論文アブストラクト: Paper continues to be a versatile and indispensable material in the 21st century. Of course, paper is a passive medium with no inherent interactivity, precluding us from computationally-enhancing a wide variety of paper-based activities. In this work, we present a new technical approach for bringing the digital and paper worlds closer together, by enabling paper to track finger input and also drawn input with writing implements. Importantly, for paper to still be considered paper, our method had to be very low cost. This necessitated research into materials, fabrication methods and sensing techniques. We describe the outcome of our investigations and show that our method can be sufficiently low-cost and accurate to enable new interactive opportunities with this pervasive and venerable material.

日本語のまとめ:

紙の片面を導電層でコーティングし,電解トモグラフィ技術を利用して指と筆記具の両方の紙への入力を追跡することを可能にした.この紙は1枚当たり1ドル以下で作成される.(スライドが誤っています.)

Pentelligence: Combining Pen Tip Motion and Writing Sounds for Handwritten Digit Recognition

論文URL: http://dl.acm.org/citation.cfm?doid=3173574.3173705

論文アブストラクト: Digital pens emit ink on paper and digitize handwriting. The range of the pen is typically limited to a special writing surface on which the pen's tip is tracked. We present Pentelligence, a pen for handwritten digit recognition that operates on regular paper and does not require a separate tracking device. It senses the pen tip's motions and sound emissions when stroking. Pen motions and writing sounds exhibit complementary properties. Combining both types of sensor data substantially improves the recognition rate. Hilbert envelopes of the writing sounds and mean-filtered motion data are fed to neural networks for majority voting. The results on a dataset of 9408 handwritten digits taken from 26 individuals show that motion+sound outperforms single-sensor approaches at an accuracy of 78.4% for 10 test users. Retraining the networks for a single writer on a dataset of 2120 samples increased the precision to 100% for single handwritten digits at an overall accuracy of 98.3%.

日本語のまとめ:

筆記音とペンの傾きをニューラルネットワークで学習し,数字を認識するボールペンPentelligenceを作成した.最終的に全体の認識精度は98.3%,数字一桁の認識精度は100%になった.

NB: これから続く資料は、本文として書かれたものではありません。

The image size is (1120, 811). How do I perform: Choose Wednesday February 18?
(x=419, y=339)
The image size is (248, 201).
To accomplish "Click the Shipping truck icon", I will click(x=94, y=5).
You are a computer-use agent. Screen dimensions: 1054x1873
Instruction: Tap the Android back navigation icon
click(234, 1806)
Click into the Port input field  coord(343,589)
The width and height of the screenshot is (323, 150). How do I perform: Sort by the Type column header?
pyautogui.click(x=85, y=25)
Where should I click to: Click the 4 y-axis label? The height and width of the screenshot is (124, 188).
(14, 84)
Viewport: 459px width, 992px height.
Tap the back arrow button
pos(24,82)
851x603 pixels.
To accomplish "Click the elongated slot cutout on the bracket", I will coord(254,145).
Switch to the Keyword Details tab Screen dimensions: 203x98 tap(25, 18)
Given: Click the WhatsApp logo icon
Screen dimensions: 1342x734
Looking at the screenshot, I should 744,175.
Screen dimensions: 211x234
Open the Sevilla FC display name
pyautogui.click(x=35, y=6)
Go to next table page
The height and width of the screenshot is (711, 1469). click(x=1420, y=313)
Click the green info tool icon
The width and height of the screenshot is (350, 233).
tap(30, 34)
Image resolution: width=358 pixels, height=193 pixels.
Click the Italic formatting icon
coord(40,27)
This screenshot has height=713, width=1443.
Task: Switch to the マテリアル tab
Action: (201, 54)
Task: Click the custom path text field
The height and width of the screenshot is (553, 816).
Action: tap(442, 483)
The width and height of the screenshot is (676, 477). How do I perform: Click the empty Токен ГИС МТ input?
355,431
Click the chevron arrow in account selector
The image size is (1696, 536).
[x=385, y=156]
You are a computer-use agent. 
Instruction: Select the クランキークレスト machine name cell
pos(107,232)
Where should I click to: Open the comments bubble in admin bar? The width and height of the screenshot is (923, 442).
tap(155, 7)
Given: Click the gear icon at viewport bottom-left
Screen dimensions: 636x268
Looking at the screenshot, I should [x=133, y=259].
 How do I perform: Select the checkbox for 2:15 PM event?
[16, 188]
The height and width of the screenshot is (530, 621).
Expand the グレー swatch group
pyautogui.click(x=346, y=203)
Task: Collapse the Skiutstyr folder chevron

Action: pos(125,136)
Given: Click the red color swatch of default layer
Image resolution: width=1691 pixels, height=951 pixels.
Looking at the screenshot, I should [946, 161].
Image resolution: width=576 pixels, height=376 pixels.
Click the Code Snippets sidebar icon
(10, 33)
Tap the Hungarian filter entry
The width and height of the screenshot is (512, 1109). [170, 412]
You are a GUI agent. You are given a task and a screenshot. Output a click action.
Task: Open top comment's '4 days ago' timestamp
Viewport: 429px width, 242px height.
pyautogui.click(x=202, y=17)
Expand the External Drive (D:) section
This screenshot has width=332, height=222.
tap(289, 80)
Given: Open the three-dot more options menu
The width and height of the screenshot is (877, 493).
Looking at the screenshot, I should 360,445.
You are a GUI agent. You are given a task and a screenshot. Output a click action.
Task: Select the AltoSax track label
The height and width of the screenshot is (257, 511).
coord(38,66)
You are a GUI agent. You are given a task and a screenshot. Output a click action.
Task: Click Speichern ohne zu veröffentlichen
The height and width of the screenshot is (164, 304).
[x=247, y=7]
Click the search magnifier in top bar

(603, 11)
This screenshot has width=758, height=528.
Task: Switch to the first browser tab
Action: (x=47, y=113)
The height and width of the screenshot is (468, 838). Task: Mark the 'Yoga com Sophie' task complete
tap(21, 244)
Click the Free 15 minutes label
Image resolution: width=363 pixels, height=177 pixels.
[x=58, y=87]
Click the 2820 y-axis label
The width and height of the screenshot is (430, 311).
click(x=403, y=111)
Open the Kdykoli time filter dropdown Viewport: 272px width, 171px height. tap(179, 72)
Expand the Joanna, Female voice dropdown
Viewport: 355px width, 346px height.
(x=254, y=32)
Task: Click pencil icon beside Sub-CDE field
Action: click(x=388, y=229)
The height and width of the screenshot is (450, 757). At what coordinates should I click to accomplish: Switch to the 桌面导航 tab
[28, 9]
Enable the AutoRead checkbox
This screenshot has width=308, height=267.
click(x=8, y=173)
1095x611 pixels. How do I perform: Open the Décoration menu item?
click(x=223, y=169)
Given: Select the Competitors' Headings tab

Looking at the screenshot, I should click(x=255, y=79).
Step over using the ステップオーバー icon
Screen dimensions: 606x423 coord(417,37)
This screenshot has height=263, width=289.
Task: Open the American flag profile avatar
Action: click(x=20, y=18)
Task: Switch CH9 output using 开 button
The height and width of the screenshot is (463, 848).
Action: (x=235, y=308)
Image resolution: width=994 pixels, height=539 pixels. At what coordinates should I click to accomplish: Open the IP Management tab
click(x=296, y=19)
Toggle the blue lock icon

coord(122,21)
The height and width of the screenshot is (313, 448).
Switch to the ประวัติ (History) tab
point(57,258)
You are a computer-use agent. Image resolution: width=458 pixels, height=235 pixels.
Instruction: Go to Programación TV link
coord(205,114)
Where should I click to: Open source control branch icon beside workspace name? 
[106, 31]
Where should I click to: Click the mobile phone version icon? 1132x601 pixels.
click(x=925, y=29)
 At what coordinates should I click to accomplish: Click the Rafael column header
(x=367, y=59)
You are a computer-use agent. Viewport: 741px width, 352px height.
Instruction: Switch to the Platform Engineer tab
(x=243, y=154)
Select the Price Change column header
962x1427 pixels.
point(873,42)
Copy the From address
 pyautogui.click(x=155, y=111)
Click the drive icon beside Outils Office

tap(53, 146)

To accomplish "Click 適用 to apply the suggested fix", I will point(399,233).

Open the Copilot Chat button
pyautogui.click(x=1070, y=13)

Using High Frequency Accelerometer and Mouse to Compensate for End-to-end Latency in Indirect Interaction

論文URL: http://dl.acm.org/citation.cfm?doid=3173574.3174183

論文アブストラクト: End-to-end latency corresponds to the temporal difference between a user input and the corresponding output from a system. It has been shown to degrade user performance in both direct and indirect interaction. If it can be reduced to some extend, latency can also be compensated through software compensation by trying to predict the future position of the cursor based on previous positions, velocities and accelerations. In this paper, we propose a hybrid hardware and software prediction technique specifically designed for partially compensating end-to-end latency in indirect pointing. We combine a computer mouse with a high frequency accelerometer to predict the future location of the pointer using Euler based equations. Our prediction method results in more accurate prediction than previously introduced prediction algorithms for direct touch. A controlled experiment also revealed that it can improve target acquisition time in pointing tasks.

日本語のまとめ:

間接ポインティングにおける遅延を補うために,高性能なマウスと加速度計からの情報を組み合わせてカーソルの位置を予測する.ポインティングタスクを実施し最先端の予測技術と比較した結果,目標獲得時間が改善された.